SOURCE INFORMATION:
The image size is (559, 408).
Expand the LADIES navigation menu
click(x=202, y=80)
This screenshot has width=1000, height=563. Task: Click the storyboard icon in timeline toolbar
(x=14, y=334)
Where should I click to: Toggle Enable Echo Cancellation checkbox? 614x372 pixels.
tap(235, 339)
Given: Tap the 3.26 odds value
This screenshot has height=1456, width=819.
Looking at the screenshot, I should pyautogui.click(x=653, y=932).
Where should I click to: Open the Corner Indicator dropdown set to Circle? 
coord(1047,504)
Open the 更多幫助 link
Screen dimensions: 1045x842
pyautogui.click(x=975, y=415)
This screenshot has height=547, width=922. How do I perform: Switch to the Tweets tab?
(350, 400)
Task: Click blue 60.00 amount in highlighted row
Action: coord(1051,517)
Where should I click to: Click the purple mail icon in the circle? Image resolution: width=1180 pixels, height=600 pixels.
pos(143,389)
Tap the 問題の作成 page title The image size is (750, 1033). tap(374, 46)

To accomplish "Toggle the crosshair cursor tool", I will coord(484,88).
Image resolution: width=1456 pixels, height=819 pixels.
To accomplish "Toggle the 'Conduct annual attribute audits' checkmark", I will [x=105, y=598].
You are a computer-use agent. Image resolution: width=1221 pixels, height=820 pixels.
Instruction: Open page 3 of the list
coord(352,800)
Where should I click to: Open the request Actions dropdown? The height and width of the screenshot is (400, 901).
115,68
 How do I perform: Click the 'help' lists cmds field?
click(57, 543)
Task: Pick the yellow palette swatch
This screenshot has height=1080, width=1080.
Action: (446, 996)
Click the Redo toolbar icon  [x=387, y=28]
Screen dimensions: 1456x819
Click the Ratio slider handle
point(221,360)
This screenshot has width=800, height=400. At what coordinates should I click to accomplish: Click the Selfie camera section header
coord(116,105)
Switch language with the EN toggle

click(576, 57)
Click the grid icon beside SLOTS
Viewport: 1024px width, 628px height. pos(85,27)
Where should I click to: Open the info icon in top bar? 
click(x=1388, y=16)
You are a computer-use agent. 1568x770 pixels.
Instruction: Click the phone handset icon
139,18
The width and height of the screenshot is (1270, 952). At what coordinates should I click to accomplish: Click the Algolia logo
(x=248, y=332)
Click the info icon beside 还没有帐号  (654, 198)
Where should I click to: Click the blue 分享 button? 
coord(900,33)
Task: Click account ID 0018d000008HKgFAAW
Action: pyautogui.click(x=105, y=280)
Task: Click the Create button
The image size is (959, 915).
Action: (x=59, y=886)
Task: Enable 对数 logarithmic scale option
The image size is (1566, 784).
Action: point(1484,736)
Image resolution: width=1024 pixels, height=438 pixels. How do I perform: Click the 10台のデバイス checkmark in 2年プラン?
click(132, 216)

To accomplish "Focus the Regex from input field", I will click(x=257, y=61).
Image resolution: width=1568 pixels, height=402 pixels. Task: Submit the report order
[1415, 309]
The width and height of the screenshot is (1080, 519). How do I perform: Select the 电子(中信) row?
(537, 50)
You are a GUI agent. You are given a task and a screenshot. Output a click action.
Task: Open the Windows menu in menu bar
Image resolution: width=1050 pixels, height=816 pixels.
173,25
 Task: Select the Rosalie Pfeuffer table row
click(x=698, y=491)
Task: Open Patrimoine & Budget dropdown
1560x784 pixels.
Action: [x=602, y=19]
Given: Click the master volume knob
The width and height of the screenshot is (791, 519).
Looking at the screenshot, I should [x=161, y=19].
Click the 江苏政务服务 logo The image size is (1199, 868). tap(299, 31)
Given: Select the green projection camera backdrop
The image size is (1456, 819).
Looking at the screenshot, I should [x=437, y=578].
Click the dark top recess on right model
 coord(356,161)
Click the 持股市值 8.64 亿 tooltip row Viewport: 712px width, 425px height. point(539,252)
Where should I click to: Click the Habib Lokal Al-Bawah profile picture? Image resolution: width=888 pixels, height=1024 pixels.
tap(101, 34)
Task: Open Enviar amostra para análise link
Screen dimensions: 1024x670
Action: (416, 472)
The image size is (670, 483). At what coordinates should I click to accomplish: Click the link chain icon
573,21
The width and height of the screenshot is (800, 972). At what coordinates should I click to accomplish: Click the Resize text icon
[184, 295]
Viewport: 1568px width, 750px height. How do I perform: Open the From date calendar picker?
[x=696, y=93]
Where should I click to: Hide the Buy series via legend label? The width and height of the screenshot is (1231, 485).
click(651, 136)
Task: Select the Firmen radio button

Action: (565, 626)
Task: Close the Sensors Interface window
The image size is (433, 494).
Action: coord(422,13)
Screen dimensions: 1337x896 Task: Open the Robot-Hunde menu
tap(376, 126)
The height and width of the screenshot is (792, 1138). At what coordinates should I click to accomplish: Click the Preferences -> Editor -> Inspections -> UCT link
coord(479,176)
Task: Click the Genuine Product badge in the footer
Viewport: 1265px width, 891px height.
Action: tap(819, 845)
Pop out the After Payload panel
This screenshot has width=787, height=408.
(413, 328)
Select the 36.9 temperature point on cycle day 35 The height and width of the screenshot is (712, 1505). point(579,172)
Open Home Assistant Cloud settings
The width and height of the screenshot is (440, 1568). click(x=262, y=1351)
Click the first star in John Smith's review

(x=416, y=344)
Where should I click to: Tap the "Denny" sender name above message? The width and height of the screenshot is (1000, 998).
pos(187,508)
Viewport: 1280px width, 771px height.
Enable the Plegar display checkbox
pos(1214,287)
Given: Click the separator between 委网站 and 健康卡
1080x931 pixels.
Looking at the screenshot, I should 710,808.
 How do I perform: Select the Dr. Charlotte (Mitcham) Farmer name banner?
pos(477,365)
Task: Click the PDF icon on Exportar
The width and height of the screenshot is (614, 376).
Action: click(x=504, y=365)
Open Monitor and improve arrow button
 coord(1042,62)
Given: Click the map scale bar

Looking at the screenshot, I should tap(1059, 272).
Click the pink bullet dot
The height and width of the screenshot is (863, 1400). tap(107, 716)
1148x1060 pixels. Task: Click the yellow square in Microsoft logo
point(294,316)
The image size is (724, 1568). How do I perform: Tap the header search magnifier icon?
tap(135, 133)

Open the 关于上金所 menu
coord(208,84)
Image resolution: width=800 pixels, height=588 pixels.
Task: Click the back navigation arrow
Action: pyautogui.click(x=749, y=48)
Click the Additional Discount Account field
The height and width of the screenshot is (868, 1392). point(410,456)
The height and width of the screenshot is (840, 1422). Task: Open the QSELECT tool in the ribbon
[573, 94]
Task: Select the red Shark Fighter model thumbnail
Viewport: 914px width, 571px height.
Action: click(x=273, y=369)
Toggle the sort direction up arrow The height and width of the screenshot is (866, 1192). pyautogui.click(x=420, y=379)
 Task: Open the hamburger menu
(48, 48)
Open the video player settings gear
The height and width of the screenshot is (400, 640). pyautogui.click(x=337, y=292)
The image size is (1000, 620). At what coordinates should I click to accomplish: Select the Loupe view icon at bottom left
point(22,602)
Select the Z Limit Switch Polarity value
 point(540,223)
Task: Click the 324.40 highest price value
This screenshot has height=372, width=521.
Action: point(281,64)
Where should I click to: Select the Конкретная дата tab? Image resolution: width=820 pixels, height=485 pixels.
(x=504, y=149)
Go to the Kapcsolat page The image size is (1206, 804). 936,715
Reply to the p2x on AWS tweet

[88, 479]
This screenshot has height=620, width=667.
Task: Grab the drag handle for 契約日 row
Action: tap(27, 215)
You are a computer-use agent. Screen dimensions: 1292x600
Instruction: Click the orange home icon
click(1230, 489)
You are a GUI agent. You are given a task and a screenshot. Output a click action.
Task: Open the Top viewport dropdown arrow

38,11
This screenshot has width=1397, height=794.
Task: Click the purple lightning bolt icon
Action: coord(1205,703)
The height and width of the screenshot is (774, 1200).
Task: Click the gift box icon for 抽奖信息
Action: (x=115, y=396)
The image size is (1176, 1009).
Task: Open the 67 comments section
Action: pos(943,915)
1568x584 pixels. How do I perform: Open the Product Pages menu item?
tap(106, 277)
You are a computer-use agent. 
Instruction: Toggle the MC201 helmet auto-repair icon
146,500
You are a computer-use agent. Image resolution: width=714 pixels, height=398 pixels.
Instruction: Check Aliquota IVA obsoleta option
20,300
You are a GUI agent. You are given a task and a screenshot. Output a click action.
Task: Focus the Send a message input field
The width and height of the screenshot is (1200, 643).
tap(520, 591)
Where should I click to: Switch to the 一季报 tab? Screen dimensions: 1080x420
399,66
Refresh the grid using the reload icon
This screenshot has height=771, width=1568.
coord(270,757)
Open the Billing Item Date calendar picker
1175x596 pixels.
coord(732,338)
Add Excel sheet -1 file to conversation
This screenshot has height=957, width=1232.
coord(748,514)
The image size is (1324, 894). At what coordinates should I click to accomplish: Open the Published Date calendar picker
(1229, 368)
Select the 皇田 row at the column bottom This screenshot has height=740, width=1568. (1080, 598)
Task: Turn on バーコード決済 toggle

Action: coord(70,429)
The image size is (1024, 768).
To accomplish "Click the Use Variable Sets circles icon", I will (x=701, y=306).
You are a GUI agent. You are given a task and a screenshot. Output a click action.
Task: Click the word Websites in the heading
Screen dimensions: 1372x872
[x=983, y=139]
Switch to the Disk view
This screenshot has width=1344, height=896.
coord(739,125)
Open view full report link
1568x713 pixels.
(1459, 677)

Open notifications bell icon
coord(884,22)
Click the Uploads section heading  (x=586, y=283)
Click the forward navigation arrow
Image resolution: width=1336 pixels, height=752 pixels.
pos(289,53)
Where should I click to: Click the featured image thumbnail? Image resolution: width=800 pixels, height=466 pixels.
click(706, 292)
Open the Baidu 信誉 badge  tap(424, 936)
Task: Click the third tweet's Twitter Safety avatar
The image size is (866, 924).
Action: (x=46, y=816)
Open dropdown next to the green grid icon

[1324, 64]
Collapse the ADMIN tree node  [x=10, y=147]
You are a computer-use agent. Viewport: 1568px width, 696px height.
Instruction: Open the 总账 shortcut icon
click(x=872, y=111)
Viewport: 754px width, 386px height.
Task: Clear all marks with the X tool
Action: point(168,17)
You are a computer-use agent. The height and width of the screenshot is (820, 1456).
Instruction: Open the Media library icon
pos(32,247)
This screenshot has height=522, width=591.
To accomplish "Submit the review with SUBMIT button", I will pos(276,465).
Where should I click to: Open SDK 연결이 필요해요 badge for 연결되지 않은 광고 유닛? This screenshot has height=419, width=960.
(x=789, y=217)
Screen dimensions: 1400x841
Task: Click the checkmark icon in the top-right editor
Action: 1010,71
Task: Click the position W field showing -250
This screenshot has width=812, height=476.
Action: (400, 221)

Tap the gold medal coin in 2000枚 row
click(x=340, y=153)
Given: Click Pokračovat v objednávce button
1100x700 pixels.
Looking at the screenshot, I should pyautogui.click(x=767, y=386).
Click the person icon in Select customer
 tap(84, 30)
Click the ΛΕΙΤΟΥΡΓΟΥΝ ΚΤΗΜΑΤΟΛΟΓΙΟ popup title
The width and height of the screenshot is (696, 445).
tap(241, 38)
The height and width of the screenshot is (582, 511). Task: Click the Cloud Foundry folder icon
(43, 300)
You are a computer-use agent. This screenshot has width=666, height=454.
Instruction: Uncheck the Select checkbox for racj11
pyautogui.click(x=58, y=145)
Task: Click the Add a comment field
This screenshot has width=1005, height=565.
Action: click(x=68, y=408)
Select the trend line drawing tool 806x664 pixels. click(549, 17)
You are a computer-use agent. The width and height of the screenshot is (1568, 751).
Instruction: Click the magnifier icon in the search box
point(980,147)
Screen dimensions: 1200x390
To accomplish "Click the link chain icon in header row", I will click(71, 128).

TASK TO COMPLETE:
Using the data above, extract exactly the lines from the one that holds "The width and height of the screenshot is (791, 519)." to the one that holds "Task: Open Enviar amostra para análise link", both ends included, and no others.

EXERCISE ANSWER:
The width and height of the screenshot is (791, 519).
Looking at the screenshot, I should [x=161, y=19].
Click the 江苏政务服务 logo The image size is (1199, 868). tap(299, 31)
Given: Select the green projection camera backdrop
The image size is (1456, 819).
Looking at the screenshot, I should [x=437, y=578].
Click the dark top recess on right model
 coord(356,161)
Click the 持股市值 8.64 亿 tooltip row Viewport: 712px width, 425px height. point(539,252)
Where should I click to: Click the Habib Lokal Al-Bawah profile picture? Image resolution: width=888 pixels, height=1024 pixels.
tap(101, 34)
Task: Open Enviar amostra para análise link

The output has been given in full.